There's another reason home prices are increasing, besides a lack of inventory: There aren't enough qualified construction workers. The problem has also resulted in a decline in housing starts, according to the National Association of Home Builders, which reported a drop in new construction in April.
The ripple effect of the dearth of workers is being felt in increased construction time, resulting in higher costs. Contractors say it's difficult to retain workers, who can be poached by competitors.
"Our subcontractors can't get people; they can't start on time; they can't get things done on time," Michael Fink, CEO of Leewood Real Estate Group in Trenton, N.J., told CNN Money. Many of the workers employed during the building boom were immigrants, who returned to their home countries when the housing market collapsed, he added.
In March, 46 percent of the members of the National Association of Home Builders said they have fallen behind schedule on completing construction projects, 15 percent had to turn down jobs and 9 percent cancelled a sale -- all because of the lack of workers.
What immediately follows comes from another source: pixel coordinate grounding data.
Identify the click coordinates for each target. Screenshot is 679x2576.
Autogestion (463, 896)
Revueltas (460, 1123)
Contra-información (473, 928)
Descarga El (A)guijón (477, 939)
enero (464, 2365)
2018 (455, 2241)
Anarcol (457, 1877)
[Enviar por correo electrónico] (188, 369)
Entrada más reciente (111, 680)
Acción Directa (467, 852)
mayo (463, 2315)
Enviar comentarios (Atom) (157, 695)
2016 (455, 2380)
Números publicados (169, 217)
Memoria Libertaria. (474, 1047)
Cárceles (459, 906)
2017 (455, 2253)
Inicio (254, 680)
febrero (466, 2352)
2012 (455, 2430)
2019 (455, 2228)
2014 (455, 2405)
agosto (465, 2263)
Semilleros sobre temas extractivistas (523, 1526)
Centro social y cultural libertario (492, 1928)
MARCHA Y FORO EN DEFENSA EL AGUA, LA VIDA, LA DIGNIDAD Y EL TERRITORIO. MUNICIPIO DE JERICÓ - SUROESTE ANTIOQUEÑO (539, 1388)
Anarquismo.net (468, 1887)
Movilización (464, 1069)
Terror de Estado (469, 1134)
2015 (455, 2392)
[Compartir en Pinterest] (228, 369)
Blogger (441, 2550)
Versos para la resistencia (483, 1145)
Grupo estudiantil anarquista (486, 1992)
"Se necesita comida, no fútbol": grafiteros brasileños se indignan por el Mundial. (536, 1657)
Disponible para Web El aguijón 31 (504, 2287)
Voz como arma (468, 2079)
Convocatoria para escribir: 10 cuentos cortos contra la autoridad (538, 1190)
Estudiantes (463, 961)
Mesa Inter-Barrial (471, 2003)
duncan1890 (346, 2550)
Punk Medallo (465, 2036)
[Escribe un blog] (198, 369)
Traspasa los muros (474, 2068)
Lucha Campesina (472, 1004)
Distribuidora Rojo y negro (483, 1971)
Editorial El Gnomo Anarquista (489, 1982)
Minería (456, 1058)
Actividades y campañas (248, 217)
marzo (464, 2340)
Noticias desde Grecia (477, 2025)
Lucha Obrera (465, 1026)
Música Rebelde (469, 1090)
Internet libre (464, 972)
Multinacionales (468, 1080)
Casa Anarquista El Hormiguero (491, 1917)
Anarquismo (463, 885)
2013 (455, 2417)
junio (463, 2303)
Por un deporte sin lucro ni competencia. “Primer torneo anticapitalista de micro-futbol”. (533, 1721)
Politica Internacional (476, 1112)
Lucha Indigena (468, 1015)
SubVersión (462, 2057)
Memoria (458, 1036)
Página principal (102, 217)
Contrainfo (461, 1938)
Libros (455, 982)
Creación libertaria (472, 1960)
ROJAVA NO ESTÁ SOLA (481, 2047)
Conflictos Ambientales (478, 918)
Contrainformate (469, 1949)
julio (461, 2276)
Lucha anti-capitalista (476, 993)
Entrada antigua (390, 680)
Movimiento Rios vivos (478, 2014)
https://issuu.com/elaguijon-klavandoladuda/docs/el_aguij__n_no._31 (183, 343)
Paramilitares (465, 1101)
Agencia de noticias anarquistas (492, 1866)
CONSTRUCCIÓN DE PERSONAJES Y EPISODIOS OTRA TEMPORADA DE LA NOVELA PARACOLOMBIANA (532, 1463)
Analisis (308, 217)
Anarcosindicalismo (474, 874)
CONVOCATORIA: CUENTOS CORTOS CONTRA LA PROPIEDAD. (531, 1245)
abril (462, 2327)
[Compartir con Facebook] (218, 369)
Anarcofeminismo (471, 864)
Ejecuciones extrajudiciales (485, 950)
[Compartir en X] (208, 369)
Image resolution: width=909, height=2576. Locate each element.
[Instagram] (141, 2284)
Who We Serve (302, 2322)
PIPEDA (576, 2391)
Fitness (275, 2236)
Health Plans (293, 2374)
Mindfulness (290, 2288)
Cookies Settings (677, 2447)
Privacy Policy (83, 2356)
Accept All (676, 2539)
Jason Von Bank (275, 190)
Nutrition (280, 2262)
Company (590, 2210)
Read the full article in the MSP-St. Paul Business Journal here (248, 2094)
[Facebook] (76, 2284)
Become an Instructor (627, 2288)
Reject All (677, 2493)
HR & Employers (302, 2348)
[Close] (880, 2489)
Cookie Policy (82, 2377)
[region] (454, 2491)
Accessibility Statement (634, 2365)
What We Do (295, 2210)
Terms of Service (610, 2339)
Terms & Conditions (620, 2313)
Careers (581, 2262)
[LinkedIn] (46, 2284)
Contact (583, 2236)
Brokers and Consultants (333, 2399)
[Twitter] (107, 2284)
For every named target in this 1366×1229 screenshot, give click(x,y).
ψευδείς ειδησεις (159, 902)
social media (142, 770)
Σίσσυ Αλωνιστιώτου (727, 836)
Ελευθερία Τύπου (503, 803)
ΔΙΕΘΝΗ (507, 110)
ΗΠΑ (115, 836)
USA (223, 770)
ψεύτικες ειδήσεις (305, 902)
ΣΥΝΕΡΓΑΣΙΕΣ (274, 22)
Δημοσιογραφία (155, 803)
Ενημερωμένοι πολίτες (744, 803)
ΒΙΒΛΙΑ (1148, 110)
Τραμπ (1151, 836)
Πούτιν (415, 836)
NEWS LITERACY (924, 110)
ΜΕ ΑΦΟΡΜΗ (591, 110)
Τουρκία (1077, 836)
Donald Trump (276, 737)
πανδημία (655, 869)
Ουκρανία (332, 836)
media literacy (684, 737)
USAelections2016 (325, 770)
To remedy the situation, builders are increasing wages, sharing crews with other builders and turning to agencies that train construction workers. The problem is that with business being cyclical, many workers who retired during the housing slump weren't replaced by younger workers. But for the foreseeable future, qualified workers will find plenty of opportunity. The Bureau of Labor Statistics projects job growth at approximately 25 percent between 2010 and 2020.